Supplied information:
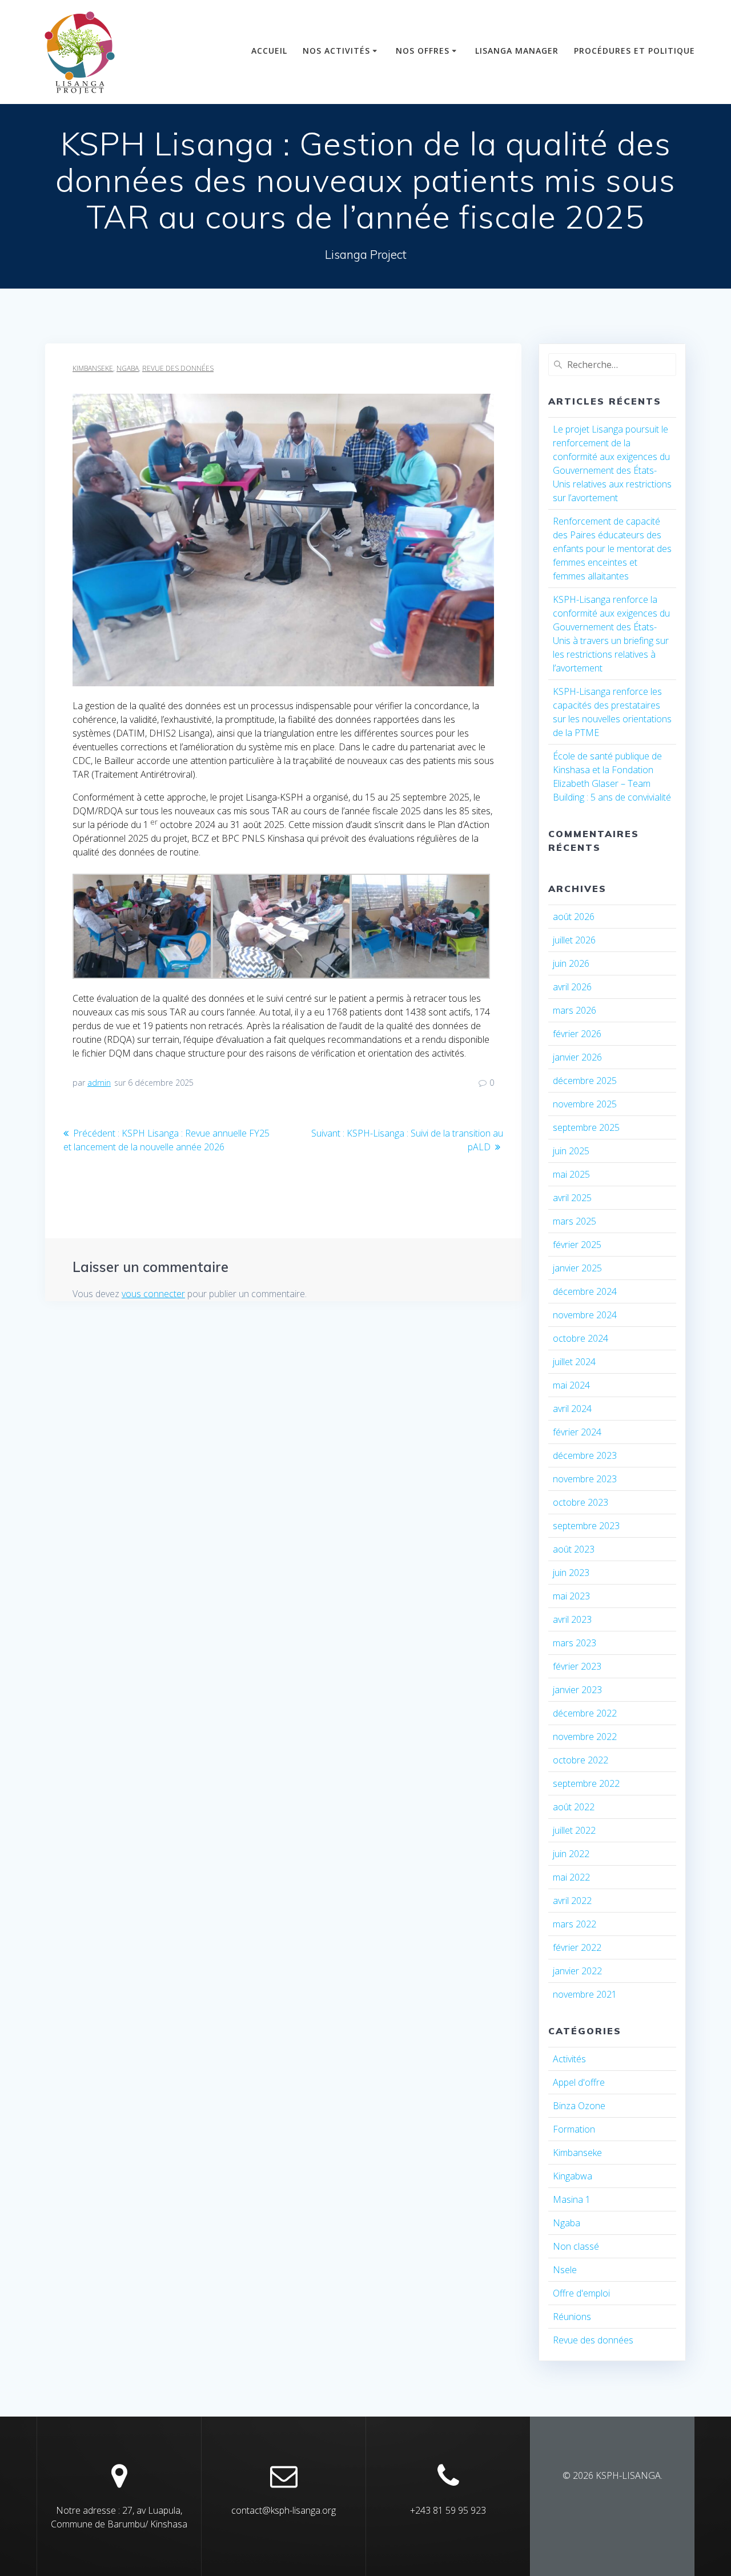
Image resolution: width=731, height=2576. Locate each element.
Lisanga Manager (517, 50)
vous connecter (153, 1293)
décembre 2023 (585, 1455)
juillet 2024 (574, 1361)
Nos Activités (336, 50)
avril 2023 (572, 1619)
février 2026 (577, 1033)
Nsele (565, 2269)
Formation (574, 2129)
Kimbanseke (93, 368)
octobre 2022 (580, 1760)
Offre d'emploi (581, 2293)
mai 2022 (571, 1877)
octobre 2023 (580, 1502)
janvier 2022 (577, 1971)
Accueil (269, 50)
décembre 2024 (585, 1291)
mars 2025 (574, 1221)
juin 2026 (571, 963)
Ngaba (128, 368)
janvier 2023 (577, 1689)
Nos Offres (422, 50)
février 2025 (577, 1244)
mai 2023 (571, 1596)
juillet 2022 (574, 1830)
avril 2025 (572, 1197)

Task prompt:
Copy exactly the lines above, from the one containing "Nsele (565, 2269)" through the very last line.

Solved problem:
Nsele (565, 2269)
Formation (574, 2129)
Kimbanseke (93, 368)
octobre 2022 (580, 1760)
Offre d'emploi (581, 2293)
mai 2022 (571, 1877)
octobre 2023 (580, 1502)
janvier 2022 (577, 1971)
Accueil (269, 50)
décembre 2024 (585, 1291)
mars 2025 (574, 1221)
juin 2026 (571, 963)
Ngaba (128, 368)
janvier 2023 (577, 1689)
Nos Offres (422, 50)
février 2025 (577, 1244)
mai 2023 (571, 1596)
juillet 2022 (574, 1830)
avril 2025 (572, 1197)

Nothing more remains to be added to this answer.